Wollheim, Norbert, Indexeintrag: Deutsche Biographie, https://www.deutsche-biographie.de/sfz142966.html [15.12.2025].

CC0

  • Wollheim, Norbert

    | Wirtschaftsprüfer, Steuerberater, Funktionär jüdischer Organisationen, * 26.4.1913 Berlin, † 1.11.1998 Queens (New York City). (jüdisch)

  • Genealogie

    V Moritz (1881–1942 Auschwitz), aus Ostrowo (Prov. Posen), Handelsvertr. ebd., später in B., im 1. Weltkrieg Soldat, Mitgl. d. Reichsbunds jüd. Frontsoldaten, S d. Heimann (Hermann?), preuß. Soldat, u. d. Bertha Agnielska;
    M Elsa (1877–1942 Auschwitz), aus B., T d. Moritz Cohn, preuß. Soldat, u. d. Frieda Cohn;
    Schw Ruth (1910–43 Auschwitz);
    1938 Rosa Mandelbrod (1912–43 Auschwitz), 2) 1947 Frieda (Friedel) Senta (1921–1977), Überlebende u. a. d. KZ Stutthof, T d. Georg Löwenberg (1879–1942) u. d. Taube Nochem (1887–1942), 3) Charlotte (1928 – vermutl. 2004, 1] Harry Sprung), emigrierte 1938 in d. USA, T d. Fritz Levy, Textilkaufm. in Aschaffenburg, u. d. Lucie N. N.;
    1 S aus 1) Uriel Peter (1939–42/43 Auschwitz), 1 S aus 2) Peter (1948–2015 Suizid), M. A., Ausbilder, Gesundheitsberater, Prof. in New York, Gründungsmitgl. d. Idaho Suicide Prevention Action Network,|1 T aus 2) Ruth Wachter Carroll (* 1950), in Lakewood (New Jersey USA), 2 Stief-S aus 3) Peter, Jeffrey, in Seattle.

  • Biographie

    Nach dem Abitur 1931 in Berlin studierte W. hier Rechtswissenschaften und Nationalökonomie mit dem Ziel, Rechtsanwalt zu werden. 1933 gab er sein Studium auf, weil sein Berufswunsch für ihn als Jude im NS-Staat nicht zu erreichen war, und wandte sich der jüd. Jugend- und Sozialarbeit zu. Er unterstützte die Reichsvertretung der Juden in Deutschland dabei, Jugendliche in handwerklichen Berufen auszubilden und auf ihre Ausreise vorzubereiten. 1935–38 arbeitete er in Berlin zudem für eine auf den Im- und Export von Erz spezialisierte Firma. Nach den Novemberpogromen 1938 betätigte er sich für den Reichsverband bzw. die Reichsvereinigung der Juden in Deutschland als Leiter der „Kindertransporte“ von Berlin nach Großbritannien, von denen er viele begleitete.
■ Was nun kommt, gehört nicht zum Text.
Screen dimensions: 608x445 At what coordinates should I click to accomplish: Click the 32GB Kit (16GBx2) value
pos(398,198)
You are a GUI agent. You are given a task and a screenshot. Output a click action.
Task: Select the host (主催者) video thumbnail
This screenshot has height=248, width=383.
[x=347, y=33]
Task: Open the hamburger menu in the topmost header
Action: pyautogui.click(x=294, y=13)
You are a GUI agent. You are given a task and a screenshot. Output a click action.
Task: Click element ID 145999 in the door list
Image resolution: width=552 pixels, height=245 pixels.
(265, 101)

    Seit Ende 1941 mußte er Zwangsarbeit in der Rüstungsindustrie leisten. Im März 1943 wurde er nach Auschwitz deportiert, wo er im Lager Monowitz unter der Häftlingsnummer 107984 als Zwangsarbeiter im Buna-Werk des I.G. Farben-Konzerns eingesetzt wurde.

    Im Zuge der Lagerräumung im Jan. 1945 wurde er in das KZ Sachsenhausen verlegt und von dort auf einen Todesmarsch geschickt, bei dem ihm Anfang Mai 1945 die Flucht gelang. W.s gesamte Familie wurde ermordet, insgesamt etwa 70 Personen.
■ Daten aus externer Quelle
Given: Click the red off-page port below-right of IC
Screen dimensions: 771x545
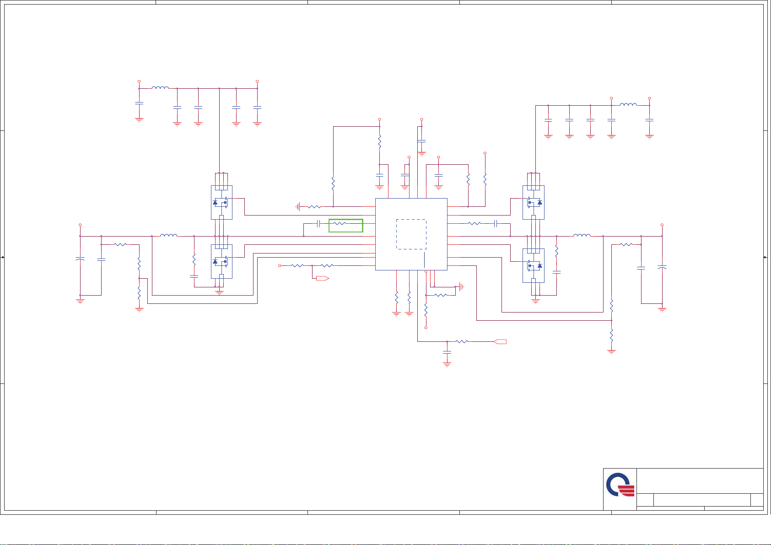Looking at the screenshot, I should point(501,341).
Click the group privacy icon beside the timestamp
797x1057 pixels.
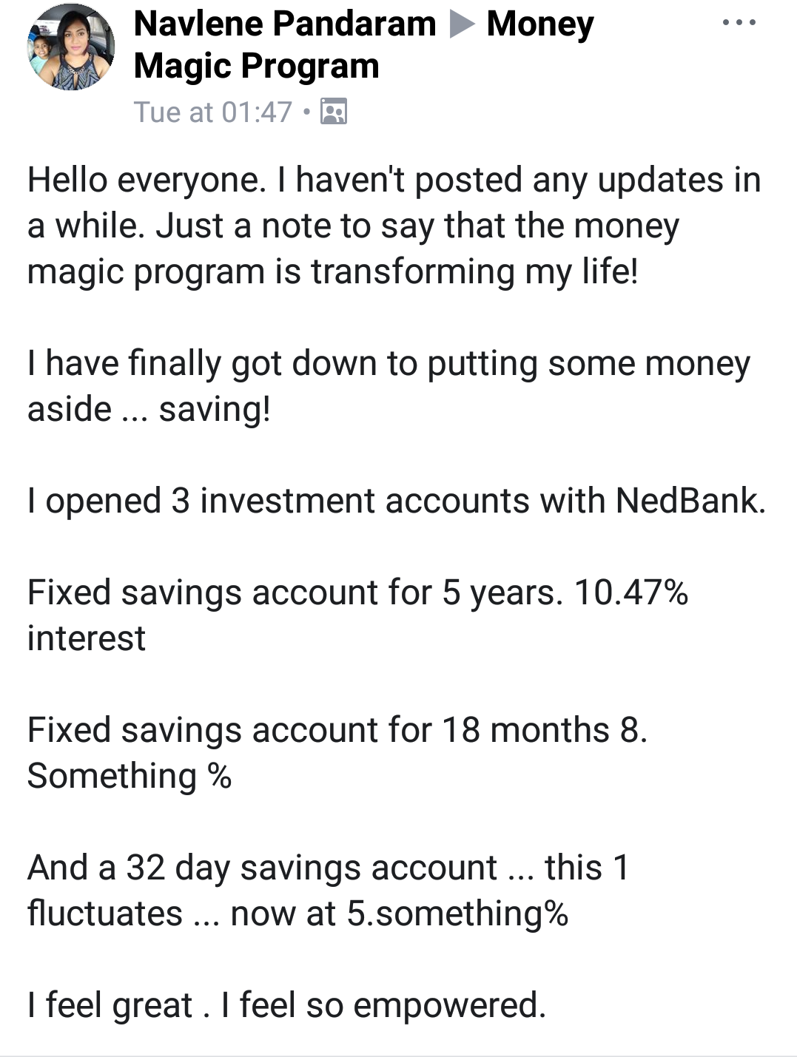coord(334,112)
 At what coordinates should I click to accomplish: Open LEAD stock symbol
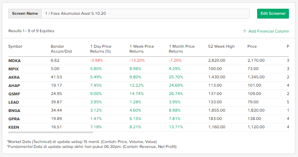[x=14, y=102]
    W. ließ sich in Lübeck nieder, wo er sich für den Aufbau des jüd. Gemeindelebens einsetzte und sich um die Überlebenden des KZ Bergen-Belsen kümmerte. Im Sept. 1945 wurde er 2. Vorsitzender des Zentralkomitees der befreiten Juden in der brit. Zone, 1946 Vorsitzender des Zonenausschusses der jüd. Gemeinden, Vorsitzender des Verbands der Jüd. Gemeinden Nordwestdeutschlands und Mitbegründer der Jewish Trust Corporation der brit. Zone sowie 1950 Mitglied des ersten Direktoriums des Zentralrats der Juden in Deutschland. W. sagte in mehreren Prozessen als Zeuge aus: 1947/48 im Nürnberger Prozeß gegen die I.G. Farben, 1949 vor dem Landgericht Hamburg im Prozeß gegen den Filmregisseur Veit Harlan (1899–1964) und 1964 vor dem Landgericht Frankfurt/M. im Auschwitz-Prozeß. Ehe W. 1951 in die USA emigrierte, wo er als Buchprüfer und Wirtschaftsberater tätig war und sich weiterhin ehrenamtlich für jüd. Organisationen engagierte, bereitete er mit dem Rechtsanwalt Henry Ormond (1901–1973) eine zivilrechtliche Klage beim Landgericht Frankfurt/M. gegen die I.G. Farben AG in Liquidation (i.L.) vor: auf Schadensersatz, Schmerzensgeld und Arbeitslohn für seine erzwungene Arbeit.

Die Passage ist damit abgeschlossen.